● **Exercise**
Your answer should be the lines from the one with "Click the 比较 button to compare files" to the end of the data below, both included, exact and free of pictures.

[Collected data]
+ + + + + + +
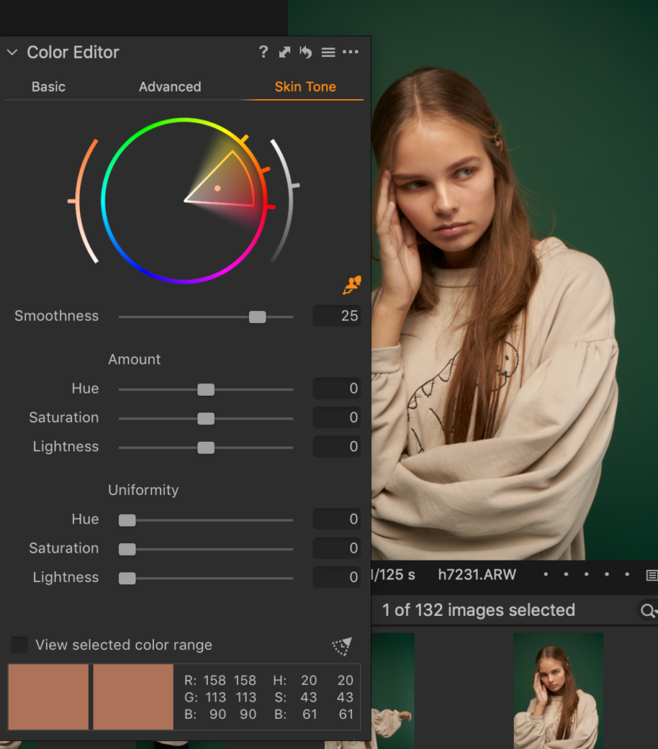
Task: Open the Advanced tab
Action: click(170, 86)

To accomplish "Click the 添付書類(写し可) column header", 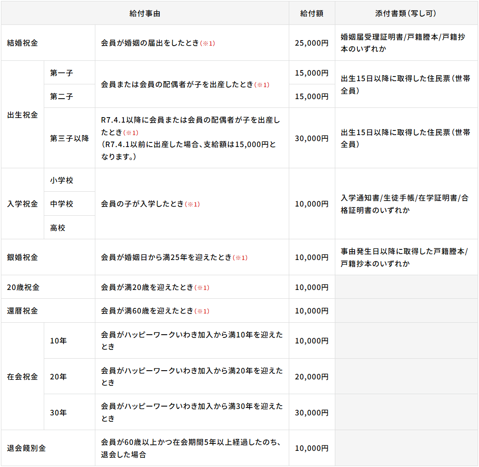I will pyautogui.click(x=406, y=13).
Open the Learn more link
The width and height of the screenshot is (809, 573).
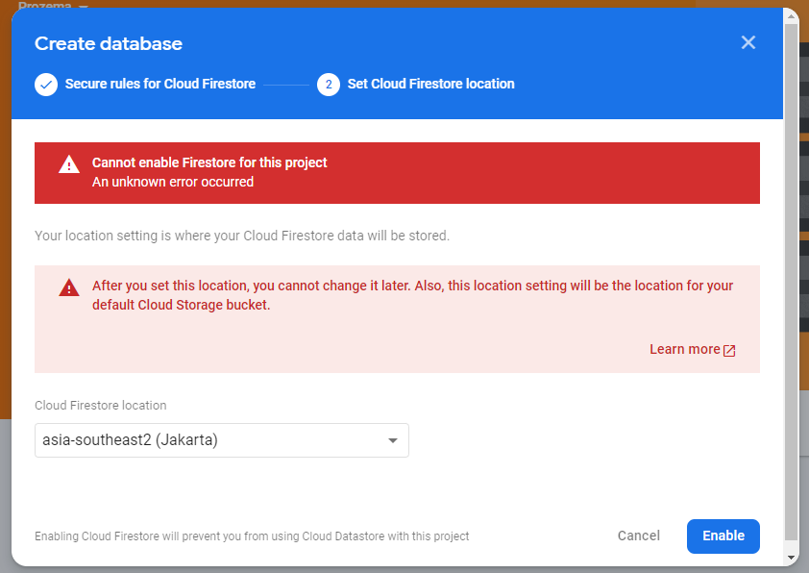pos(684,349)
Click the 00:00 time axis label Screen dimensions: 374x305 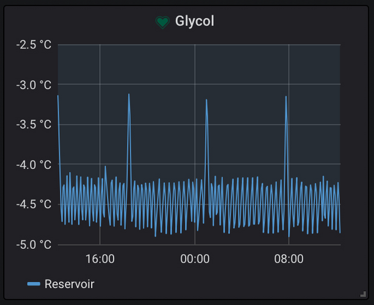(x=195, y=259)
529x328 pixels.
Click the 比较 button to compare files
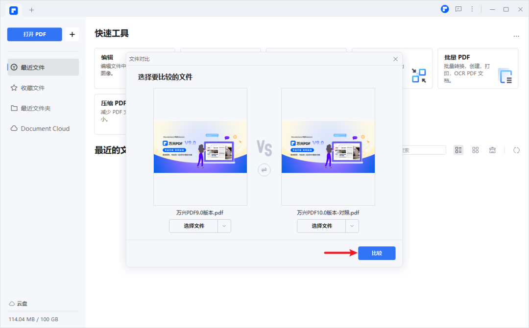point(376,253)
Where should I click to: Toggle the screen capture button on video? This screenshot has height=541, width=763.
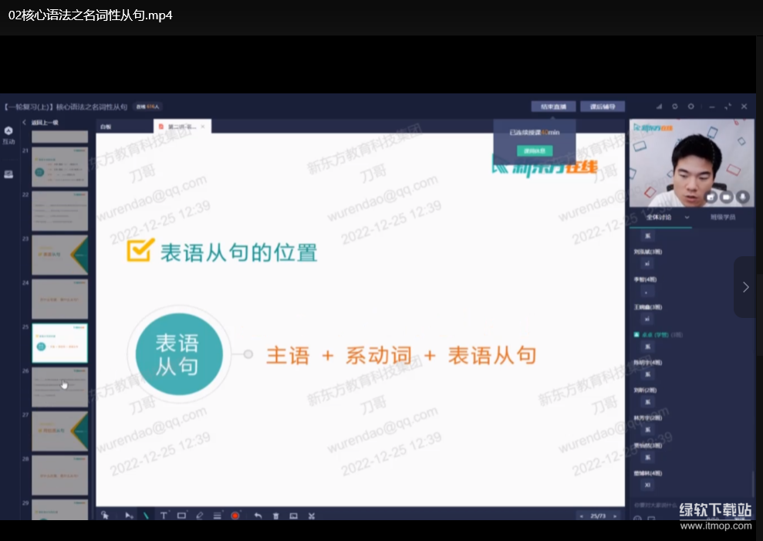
+ + + + + + +
● **Answer to the problem**
Click the 比较 button to compare files
point(376,253)
Where should I click to: Toggle the screen capture button on video? This screenshot has height=541, width=763.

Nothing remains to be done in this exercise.